Please rewrite the listing lines between the one holding "Where should I click to: Click the page" and the one holding "tap(196, 454)", inclusive, substituting "Goal" for each "Task" and leaving everything else unchanged.

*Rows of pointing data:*
::::::::::

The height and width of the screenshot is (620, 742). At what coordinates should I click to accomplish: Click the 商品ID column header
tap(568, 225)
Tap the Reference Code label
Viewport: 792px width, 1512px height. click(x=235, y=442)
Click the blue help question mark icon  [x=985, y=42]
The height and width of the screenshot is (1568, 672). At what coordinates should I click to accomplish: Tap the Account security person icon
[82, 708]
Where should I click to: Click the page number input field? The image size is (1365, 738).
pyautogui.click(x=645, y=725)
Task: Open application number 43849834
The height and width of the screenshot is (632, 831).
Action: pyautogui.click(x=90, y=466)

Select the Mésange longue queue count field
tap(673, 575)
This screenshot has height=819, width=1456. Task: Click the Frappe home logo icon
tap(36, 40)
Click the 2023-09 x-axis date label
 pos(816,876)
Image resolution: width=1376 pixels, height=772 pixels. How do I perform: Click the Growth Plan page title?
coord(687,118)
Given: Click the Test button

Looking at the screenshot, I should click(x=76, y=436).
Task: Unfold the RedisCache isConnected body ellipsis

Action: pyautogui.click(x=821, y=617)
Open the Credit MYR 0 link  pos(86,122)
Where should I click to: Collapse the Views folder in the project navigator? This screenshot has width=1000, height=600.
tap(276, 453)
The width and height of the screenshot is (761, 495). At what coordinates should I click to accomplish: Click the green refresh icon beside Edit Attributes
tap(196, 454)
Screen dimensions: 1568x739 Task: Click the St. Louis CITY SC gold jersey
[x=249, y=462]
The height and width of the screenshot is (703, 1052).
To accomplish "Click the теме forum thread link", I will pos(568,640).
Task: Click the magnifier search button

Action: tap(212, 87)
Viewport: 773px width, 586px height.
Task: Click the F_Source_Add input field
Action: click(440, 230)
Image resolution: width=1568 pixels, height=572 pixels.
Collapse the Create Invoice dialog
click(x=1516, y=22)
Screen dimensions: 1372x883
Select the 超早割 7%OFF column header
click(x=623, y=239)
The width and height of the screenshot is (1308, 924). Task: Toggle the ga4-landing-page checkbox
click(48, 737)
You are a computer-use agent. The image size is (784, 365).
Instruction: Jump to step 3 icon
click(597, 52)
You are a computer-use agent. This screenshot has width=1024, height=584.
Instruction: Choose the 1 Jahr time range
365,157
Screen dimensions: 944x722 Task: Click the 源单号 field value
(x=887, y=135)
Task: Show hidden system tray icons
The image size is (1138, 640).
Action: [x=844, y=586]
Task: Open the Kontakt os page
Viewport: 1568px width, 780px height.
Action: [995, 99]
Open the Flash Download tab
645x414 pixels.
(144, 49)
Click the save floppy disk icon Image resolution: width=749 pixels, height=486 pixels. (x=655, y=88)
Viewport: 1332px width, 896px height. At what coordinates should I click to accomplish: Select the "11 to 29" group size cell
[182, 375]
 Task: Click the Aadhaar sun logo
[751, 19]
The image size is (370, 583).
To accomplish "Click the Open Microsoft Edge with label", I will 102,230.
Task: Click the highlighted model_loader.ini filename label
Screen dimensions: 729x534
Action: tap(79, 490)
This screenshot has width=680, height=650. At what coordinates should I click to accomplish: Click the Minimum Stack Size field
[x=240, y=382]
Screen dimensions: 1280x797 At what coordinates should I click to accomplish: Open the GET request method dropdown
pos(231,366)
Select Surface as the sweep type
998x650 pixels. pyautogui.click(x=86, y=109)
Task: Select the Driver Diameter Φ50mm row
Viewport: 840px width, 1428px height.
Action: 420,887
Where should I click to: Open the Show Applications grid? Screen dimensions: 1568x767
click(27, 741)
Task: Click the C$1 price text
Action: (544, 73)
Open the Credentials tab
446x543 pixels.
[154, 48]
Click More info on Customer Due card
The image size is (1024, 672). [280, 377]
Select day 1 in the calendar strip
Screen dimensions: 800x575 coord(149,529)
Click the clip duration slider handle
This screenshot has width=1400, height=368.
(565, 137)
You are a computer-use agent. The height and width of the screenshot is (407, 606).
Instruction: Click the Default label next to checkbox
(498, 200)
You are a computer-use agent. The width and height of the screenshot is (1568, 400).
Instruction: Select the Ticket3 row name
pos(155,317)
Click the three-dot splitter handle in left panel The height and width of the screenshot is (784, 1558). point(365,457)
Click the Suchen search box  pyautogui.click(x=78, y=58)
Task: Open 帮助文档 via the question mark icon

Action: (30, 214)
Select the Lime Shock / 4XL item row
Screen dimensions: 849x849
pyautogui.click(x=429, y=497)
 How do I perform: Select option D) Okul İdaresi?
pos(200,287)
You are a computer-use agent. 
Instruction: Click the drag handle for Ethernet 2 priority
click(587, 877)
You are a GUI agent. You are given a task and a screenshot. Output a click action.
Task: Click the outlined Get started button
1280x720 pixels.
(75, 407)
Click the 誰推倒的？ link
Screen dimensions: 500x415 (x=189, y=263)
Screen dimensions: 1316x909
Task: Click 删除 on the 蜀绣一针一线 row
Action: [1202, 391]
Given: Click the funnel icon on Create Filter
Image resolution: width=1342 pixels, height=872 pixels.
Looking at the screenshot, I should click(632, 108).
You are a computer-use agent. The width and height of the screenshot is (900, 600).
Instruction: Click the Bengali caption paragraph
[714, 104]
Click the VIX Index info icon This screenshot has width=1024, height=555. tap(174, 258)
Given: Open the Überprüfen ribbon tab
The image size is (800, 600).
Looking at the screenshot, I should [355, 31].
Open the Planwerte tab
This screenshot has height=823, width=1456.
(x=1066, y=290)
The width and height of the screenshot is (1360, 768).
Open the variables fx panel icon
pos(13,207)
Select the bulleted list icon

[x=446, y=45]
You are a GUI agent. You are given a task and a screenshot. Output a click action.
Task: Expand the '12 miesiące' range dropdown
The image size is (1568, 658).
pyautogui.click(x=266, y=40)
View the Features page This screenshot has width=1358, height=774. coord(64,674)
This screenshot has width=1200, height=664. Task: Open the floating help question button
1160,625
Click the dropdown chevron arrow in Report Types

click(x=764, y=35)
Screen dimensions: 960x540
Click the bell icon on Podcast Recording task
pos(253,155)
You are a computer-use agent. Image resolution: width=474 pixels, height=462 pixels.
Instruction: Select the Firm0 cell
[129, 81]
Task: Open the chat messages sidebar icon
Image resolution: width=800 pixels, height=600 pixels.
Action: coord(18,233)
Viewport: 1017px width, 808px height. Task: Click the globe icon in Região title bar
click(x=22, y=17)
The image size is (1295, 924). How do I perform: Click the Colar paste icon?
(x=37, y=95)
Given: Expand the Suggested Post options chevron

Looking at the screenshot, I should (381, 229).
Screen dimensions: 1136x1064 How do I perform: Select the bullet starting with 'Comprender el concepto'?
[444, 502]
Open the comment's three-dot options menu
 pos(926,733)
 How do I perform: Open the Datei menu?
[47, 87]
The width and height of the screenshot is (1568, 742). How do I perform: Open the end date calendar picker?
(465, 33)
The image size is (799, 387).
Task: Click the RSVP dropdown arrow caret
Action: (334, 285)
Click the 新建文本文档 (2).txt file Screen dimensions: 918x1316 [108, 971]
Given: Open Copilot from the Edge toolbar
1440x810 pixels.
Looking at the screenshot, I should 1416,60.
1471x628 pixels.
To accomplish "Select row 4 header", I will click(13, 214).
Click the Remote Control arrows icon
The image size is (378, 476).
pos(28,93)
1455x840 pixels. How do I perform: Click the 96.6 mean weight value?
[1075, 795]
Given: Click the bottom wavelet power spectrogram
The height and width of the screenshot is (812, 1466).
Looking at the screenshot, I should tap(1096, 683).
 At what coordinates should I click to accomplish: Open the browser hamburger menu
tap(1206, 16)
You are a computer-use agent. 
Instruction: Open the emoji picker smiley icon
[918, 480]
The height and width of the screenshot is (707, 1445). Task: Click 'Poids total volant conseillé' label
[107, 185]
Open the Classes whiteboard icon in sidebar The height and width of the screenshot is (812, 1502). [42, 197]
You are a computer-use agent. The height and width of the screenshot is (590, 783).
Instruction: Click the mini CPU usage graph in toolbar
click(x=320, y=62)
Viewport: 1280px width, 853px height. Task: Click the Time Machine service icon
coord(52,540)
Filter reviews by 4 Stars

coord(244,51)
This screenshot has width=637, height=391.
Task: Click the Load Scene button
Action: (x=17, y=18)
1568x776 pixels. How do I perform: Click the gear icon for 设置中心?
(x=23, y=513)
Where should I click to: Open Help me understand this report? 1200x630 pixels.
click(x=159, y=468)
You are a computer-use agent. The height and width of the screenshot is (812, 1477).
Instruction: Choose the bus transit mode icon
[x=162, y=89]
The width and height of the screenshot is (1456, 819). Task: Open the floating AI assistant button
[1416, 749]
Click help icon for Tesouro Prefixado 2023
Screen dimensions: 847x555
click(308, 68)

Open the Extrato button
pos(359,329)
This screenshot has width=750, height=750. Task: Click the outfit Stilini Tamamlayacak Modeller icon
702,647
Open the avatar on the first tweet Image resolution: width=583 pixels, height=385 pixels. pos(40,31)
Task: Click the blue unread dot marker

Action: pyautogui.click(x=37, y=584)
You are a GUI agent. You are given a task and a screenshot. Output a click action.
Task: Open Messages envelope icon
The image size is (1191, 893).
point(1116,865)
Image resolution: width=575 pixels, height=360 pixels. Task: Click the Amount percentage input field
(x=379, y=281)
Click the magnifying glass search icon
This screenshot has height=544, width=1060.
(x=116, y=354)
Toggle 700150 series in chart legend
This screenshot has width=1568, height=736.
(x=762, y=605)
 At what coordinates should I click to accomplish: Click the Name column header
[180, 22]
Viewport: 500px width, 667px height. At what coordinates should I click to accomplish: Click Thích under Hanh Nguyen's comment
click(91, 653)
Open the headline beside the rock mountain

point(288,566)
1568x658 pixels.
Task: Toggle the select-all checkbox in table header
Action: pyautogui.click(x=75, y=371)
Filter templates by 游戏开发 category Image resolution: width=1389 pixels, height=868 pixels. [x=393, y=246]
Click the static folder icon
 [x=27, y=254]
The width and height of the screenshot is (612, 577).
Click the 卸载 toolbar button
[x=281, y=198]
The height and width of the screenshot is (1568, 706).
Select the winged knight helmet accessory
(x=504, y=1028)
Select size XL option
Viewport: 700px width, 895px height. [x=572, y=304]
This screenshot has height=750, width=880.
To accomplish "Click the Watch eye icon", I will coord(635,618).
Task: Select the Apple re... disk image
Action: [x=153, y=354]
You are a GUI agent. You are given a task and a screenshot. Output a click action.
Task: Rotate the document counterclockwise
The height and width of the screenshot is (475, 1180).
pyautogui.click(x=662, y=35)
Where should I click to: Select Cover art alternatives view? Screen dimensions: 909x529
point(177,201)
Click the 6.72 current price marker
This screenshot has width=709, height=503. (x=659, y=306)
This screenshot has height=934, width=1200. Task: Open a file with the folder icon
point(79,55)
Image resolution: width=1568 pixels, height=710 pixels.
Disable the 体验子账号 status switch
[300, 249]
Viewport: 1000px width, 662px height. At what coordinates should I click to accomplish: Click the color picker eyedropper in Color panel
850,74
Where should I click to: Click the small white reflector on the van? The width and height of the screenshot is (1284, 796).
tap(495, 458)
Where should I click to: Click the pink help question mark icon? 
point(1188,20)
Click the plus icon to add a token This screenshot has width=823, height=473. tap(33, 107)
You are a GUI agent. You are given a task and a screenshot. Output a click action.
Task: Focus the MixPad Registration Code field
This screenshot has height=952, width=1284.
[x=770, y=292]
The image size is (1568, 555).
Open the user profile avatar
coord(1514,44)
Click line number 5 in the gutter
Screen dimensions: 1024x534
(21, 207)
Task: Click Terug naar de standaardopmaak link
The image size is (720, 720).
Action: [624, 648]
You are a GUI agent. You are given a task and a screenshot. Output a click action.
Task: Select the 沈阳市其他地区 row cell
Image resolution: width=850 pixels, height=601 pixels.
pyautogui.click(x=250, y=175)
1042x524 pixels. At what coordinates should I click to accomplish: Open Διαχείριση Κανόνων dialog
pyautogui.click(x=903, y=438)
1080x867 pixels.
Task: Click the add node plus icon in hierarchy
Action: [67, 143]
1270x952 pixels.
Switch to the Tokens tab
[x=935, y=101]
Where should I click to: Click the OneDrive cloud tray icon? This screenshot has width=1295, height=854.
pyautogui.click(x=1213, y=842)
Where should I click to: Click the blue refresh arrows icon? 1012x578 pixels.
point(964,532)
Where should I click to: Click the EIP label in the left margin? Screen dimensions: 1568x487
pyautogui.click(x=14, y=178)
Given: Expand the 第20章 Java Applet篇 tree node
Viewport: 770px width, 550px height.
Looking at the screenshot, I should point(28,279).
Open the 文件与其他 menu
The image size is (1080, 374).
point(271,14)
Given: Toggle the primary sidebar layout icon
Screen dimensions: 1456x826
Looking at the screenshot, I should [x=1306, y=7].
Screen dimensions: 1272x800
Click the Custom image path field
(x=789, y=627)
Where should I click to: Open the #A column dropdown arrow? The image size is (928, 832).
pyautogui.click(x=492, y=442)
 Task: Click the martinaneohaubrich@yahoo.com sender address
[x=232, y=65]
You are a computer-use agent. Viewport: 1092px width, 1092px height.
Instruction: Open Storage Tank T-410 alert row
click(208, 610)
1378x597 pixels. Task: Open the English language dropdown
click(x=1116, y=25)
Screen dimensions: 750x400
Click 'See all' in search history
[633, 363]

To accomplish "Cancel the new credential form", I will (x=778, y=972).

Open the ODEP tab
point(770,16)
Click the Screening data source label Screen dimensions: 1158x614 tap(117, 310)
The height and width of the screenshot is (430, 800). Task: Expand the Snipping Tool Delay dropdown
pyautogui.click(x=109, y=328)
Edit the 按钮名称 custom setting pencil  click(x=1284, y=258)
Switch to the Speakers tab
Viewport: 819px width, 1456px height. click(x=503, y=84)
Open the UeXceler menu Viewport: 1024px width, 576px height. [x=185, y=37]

::::::::::

*SOLUTION TO THIS TASK:*
Where should I click to: Click the page number input field? The image size is (1365, 738).
pyautogui.click(x=645, y=725)
Goal: Open application number 43849834
The height and width of the screenshot is (632, 831).
Action: pyautogui.click(x=90, y=466)

Select the Mésange longue queue count field
tap(673, 575)
This screenshot has height=819, width=1456. Goal: Click the Frappe home logo icon
tap(36, 40)
Click the 2023-09 x-axis date label
 pos(816,876)
Image resolution: width=1376 pixels, height=772 pixels. How do I perform: Click the Growth Plan page title?
coord(687,118)
Given: Click the Test button

Looking at the screenshot, I should click(x=76, y=436).
Goal: Unfold the RedisCache isConnected body ellipsis

Action: pyautogui.click(x=821, y=617)
Open the Credit MYR 0 link  pos(86,122)
Where should I click to: Collapse the Views folder in the project navigator? This screenshot has width=1000, height=600.
tap(276, 453)
The width and height of the screenshot is (761, 495). At what coordinates should I click to accomplish: Click the green refresh icon beside Edit Attributes
tap(196, 454)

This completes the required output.